The objective of this study was to assess craving and mood
related to opioid and cocaine use among asymptomatic hepatitis C virus (HCV)+
and HCV− methadone patients who have not started antiviral treatment.
In this 28-week prospective ecological momentary assessment
(EMA) study, 114 methadone-maintained, heroin- and cocaine-abusing individuals
reported from the field in real time on their mood, craving, exposure to
drug-use triggers, and drug use via handheld computers.
Sixty-one percent were HCV+; none were overtly symptomatic
or receiving HCV treatment. HCV status was not associated with age, sex, race,
or past-30-day or lifetime heroin or cocaine use. In event-contingent EMA
entries, HCV+ individuals more often attributed use to having been bored,
worried, or sad; feeling uncomfortable; or others being critical of them
compared with HCV− participants. In randomly prompted EMA entries, HCV+
participants reported significantly more exposure to drug-use triggers, including
handling ≥$10, seeing cocaine or heroin, seeing someone being offered/use
cocaine or heroin, being tempted to use cocaine, and wanting to see what would
happen if they used just a little cocaine or heroin.
HCV+ individuals experienced more negative moods and more
often cited these negative moods as causes for drug use. HCV+ individuals
reported greater exposure to environmental drug-use triggers, but they did not
more frequently cite these as causes for drug use. The EMA data reported here
suggest that HCV+ intravenous drug users may experience more labile mood and
more reactivity to mood than HCV− intravenous drug users. The reason for the
difference is not clear, but HCV status may be relevant to tailoring of
treatment.
Table 1
Baseline Demographics and Drug-Use Characteristics by HCV Status (N = 114)

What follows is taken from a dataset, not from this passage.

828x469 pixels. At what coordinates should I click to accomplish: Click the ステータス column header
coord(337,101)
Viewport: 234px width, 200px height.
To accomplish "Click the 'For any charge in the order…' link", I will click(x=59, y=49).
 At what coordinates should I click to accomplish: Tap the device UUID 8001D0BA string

| Category | HCV+ | HCV− | p |
|---|---|---|---|
| HCV status (n, %) | 69 (61%) | 45 (39%) | |
| Age, years (M ± SD) | 41.5 ± 8.3 | 39.8 ± 7.7 | .28 |
| Male (n, %) | 45 (65%) | 27 (60%) | .57 |
| Non-Caucasian (n, %) | 40 (58%) | 32 (71%) | .16 |
| Education (M ± SD) | 11.6 ± 1.5 | 12.1 ± 1.4 | .10 |
| Net income, 30 days (M ± SD) | $694 ± 1280 | $560 ± 813 | .53 |
| Heroin use, years (M ± SD) | 13.7 ± 8.8 | 13.7 ± 8.2 | .63 |
| Cocaine use, years (M ± SD) | 12.6 ± 9.0 | 10.0 ± 7.8 | .15 |
| Other opiate use, 30 days (M ± SD) | 0.1 ± 0.4 | 0.8 ± 2.1 | .03 |
| Money spent on drugs, 30 days (M ± SD) | $2,074.30 ± 1,332.00 | $1,612.40 ± 1,001.90 | .04 |
| Overdose (M ± SD) | 0.8 ± 2.1 | 0.1 ± 0.5 | .013 |
| Route of administration of heroin (n, %) | <.001 | ||
| Intranasal | 9 (13%) | 36 (80%) | |
| Intravenous | 60 (87%) | 9 (20%) | |
| Route of administration of cocaine (n, %) | <.001 | ||
| Intranasal | 1 (1%) | 8 (19%) | |
| Intravenous | 43 (62%) | 5 (11%) | |
| Smoking | 24 (35%) | 31 (55%) | |
| Drinking to intoxication, 30 days (M ± SD) | 0.1 ± 0.8 | 0.5 ± 1.5 | .12 |
| Current tobacco smoking (n, %) | 64 (93%) | 34 (76%) | <.02 |
Note. HIV prevalence was very low in HCV+ and HCV− groups.
Table 3
Reason for Drug Use in Event-Contingent Entries and Exposure to Mood-Related Cues in Random-Prompt Entries by HCV Status (Adjusted for Education)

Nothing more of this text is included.